*EXTRACT PROVIDED:*
The Human Face of Climate Change
Posted on Oct 2nd, 2009 • Category: SpeechesIt is my pleasure to be invited here at the Miriam College, University of Santo Tomas and Cebu Institute of Technology to speak about an issue which has become one of the greatest humanitarian development challenges that we all face.
While climate change has been at the forefront of international discourse for more than two decades now, it was only two years ago that we have reached a clear scientific consensus that climate change is real, it is accelerating and it is largely human-induced.
In 2007, the Intergovernmental Panel on Climate Change released its fourth assessment report which states that the evidence of climate change is “unequivocal” and that human activities have contributed to the warming.
And we don’t even have to look far into the future to see the signs of a changing climate. It is happening here. It is happening now. More and more, it will bring devastating impacts that cannot be ignored
Unfortunately, it took Ondoy for us to realize that climate change is here and now. More and more, it will bring devastating impacts that cannot be ignored.

[Entries for locating words and elements]

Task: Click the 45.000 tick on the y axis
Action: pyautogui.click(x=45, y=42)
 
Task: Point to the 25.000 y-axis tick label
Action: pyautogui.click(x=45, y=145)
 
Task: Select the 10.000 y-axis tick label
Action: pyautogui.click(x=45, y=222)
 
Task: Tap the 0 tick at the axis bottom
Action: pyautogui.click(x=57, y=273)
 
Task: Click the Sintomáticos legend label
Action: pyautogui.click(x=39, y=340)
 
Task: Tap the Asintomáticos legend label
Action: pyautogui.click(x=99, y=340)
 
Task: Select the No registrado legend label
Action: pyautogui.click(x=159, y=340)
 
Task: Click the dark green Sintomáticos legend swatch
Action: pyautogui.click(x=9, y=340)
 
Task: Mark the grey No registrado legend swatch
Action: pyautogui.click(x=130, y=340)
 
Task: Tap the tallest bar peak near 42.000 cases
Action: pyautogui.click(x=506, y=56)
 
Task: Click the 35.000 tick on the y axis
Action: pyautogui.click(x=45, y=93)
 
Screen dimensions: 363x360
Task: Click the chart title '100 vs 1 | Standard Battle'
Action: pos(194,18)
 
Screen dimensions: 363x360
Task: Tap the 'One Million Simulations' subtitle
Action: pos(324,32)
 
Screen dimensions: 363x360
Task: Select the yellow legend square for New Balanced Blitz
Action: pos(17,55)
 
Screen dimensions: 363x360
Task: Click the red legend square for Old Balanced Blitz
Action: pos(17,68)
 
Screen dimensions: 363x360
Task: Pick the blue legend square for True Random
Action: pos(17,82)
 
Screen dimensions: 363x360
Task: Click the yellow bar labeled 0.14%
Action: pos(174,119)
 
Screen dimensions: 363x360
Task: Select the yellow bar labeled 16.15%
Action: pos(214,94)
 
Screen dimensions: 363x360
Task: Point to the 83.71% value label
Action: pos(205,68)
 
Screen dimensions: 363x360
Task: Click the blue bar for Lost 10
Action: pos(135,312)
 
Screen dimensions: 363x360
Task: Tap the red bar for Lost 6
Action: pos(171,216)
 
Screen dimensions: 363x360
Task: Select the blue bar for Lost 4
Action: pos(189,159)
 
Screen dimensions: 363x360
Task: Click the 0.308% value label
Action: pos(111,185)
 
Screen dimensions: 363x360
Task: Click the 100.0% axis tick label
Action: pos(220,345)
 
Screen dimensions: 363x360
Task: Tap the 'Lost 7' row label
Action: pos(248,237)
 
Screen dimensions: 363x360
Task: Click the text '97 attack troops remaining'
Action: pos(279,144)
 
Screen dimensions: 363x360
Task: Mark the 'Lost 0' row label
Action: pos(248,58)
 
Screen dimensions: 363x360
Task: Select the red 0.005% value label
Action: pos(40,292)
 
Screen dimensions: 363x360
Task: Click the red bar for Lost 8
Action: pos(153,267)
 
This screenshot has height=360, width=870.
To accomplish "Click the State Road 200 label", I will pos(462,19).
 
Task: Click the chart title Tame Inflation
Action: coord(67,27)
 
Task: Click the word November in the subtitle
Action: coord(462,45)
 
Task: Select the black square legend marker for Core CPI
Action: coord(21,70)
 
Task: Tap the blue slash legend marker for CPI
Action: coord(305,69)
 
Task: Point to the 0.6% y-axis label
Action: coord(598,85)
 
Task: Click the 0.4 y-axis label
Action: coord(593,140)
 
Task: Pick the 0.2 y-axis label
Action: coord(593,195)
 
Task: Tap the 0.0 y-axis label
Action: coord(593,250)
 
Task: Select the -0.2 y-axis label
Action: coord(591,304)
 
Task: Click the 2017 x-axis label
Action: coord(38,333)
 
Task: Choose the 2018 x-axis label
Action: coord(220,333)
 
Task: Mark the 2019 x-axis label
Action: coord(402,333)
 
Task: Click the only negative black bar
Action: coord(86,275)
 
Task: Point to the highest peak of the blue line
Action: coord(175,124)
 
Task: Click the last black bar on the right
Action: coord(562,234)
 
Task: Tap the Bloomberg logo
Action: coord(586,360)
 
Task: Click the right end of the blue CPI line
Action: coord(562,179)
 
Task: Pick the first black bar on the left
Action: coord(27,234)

*WRITTEN TASKS:*
1 > Answer these questions about the climate change speech:
(a) At which institutions was the speaker invited to speak?
(b) In what year did the Intergovernmental Panel on Climate Change release its fourth assessment report?
(c) What word did that report use to describe the evidence of climate change?
2 > Can you shorten the paragraph of the climate change speech that begins "While climate change has been at the forefront" while keeping its main facts?
3 > Would you repeat, word for word, the passage of the climate change speech between "While climate change" and "is largely human-induced.", inclusive?

*ANSWERS TO THE EXERCISES:*
1 >
(a) Miriam College, University of Santo Tomas and Cebu Institute of Technology
(b) 2007
(c) "Unequivocal"

2 > Climate change has been a leading international topic for over twenty years, but only two years ago did scientists clearly agree that it is real, accelerating and largely caused by humans.

3 >
While climate change has been at the forefront of international discourse for more than two decades now, it was only two years ago that we have reached a clear scientific consensus that climate change is real, it is accelerating and it is largely human-induced.